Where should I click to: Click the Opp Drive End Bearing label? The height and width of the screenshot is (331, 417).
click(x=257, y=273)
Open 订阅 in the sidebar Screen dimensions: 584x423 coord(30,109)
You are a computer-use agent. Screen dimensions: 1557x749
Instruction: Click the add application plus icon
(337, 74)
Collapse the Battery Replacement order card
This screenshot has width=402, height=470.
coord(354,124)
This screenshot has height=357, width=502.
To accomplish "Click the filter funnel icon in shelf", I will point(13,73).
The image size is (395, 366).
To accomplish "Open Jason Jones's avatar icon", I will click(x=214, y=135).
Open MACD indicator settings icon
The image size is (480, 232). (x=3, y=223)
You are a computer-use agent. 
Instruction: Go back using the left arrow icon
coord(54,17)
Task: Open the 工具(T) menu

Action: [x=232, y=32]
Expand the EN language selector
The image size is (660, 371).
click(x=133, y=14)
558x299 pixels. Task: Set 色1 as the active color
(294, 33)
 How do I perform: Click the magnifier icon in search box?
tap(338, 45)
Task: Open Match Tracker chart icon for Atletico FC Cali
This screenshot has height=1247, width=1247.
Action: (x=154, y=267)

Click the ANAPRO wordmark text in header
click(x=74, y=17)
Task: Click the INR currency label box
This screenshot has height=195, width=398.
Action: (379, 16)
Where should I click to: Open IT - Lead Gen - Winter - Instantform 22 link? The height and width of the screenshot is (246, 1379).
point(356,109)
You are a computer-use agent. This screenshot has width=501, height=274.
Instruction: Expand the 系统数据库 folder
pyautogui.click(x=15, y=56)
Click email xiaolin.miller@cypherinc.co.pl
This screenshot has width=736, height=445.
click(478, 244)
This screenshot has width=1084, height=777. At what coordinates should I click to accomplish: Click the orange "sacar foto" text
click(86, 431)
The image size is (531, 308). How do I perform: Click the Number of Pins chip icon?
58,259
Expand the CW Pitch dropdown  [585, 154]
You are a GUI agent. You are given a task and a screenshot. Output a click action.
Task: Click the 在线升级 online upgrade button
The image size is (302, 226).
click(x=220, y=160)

--- --- ---

Goal. Please rewrite all of the records above with "Command" substituted for every "Instruction", changing nothing else.

Task result.
Where should I click to: Click the Opp Drive End Bearing label? The height and width of the screenshot is (331, 417).
click(x=257, y=273)
Open 订阅 in the sidebar Screen dimensions: 584x423 coord(30,109)
You are a computer-use agent. Screen dimensions: 1557x749
Command: Click the add application plus icon
(337, 74)
Collapse the Battery Replacement order card
This screenshot has width=402, height=470.
coord(354,124)
This screenshot has height=357, width=502.
To accomplish "Click the filter funnel icon in shelf", I will point(13,73).
The image size is (395, 366).
To accomplish "Open Jason Jones's avatar icon", I will click(x=214, y=135).
Open MACD indicator settings icon
The image size is (480, 232). (x=3, y=223)
You are a computer-use agent. 
Command: Go back using the left arrow icon
coord(54,17)
Task: Open the 工具(T) menu

Action: [x=232, y=32]
Expand the EN language selector
The image size is (660, 371).
click(x=133, y=14)
558x299 pixels. Task: Set 色1 as the active color
(294, 33)
 How do I perform: Click the magnifier icon in search box?
tap(338, 45)
Task: Open Match Tracker chart icon for Atletico FC Cali
This screenshot has height=1247, width=1247.
Action: (x=154, y=267)

Click the ANAPRO wordmark text in header
click(x=74, y=17)
Task: Click the INR currency label box
This screenshot has height=195, width=398.
Action: (379, 16)
Where should I click to: Open IT - Lead Gen - Winter - Instantform 22 link? The height and width of the screenshot is (246, 1379).
point(356,109)
You are a computer-use agent. This screenshot has width=501, height=274.
Command: Expand the 系统数据库 folder
pyautogui.click(x=15, y=56)
Click email xiaolin.miller@cypherinc.co.pl
This screenshot has width=736, height=445.
click(478, 244)
This screenshot has width=1084, height=777. At what coordinates should I click to accomplish: Click the orange "sacar foto" text
click(86, 431)
The image size is (531, 308). How do I perform: Click the Number of Pins chip icon?
58,259
Expand the CW Pitch dropdown  [585, 154]
You are a GUI agent. You are given a task and a screenshot. Output a click action.
Task: Click the 在线升级 online upgrade button
The image size is (302, 226).
click(x=220, y=160)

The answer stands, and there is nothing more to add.